Celebrated for more than a century, an iconic statue of Confederate Gen. Robert E. Lee is now suddenly seen as a symbol of white supremacy and Black oppression even in the eyes of justices who voted for its removal from a prominent spot in Virginia, citing “values change.”
The Supreme Court of Virginia on Thursday, Sept. 2, ruled that the state can take down the enormous statue in the capital city Richmond, saying “values change and public policy changes too,” in a democracy, The Associated Press reported.
The justices decided in a 7-0 vote, citing testimony from historians who said the statue was erected in 1890 to honor the southern white citizenry’s defense of a pre-Civil War life that depended on slavery and the subjugation of Black people.
The statue now, more than a century later, continues to display principles “that many believe to be inconsistent with the values the Commonwealth currently wishes to express,” they said.

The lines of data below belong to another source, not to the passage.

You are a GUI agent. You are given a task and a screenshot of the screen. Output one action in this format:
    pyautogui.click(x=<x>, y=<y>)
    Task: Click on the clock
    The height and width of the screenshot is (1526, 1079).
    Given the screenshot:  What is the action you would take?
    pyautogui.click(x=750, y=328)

Though Virginia promised to forever maintain the statue in 1887 and 1890 deeds transferring its ownership to the state, the court ruled that obligation no longer applies, according to AP.
“Those restrictive covenants are unenforceable as contrary to public policy and for being unreasonable because their effect is to compel … the Commonwealth to express, in perpetuity, a message with which it now disagrees,” the justices wrote.
Virginia Gov. Ralph Northam ordered the removal of Gen. Lee’s bronze equestrian sculpture in June 2020, ten days after the death of black man George Floyd.
Floyd’s death triggered a wave of nationwide protests over racism, in which the statue of Gen. Lee also became the epicenter of a protest movement.
But two separate lawsuits were seeking to block the order, with one filed by a group of five residents who own property near the statue and another filed by William Gregory, a descendant of signatories to the 1890 deed. The property owners argued Northam is bound by an 1889 joint resolution of the Virginia General Assembly that accepted the statue and agreed to maintain the monument to Gen. Lee, while Gregory argued the state agreed to “faithfully guard” and “affectionately protect” the statue.
Though the plaintiffs’ attorneys told the justices in a June 8 hearing that Northam exceeded his authority under Virginia’s Constitution, Attorney General Mark Herring’s office countered that a small group of private citizens could not force the state to maintain a monument that no longer reflects its values. And the high court sided with the governor.
“Democracy is inherently dynamic. Values change and public policy changes too. The Government of the Commonwealth is entitled to select the views that it supports and the values that it wants to express,” Justice S. Bernard Goodwyn wrote.
Following the ruling, the 21-foot (6-meter) statue is expected to be cut into pieces for transport to an undisclosed storage site.
Northam’s office said the state had begun work on logistical and security preparations for the removal.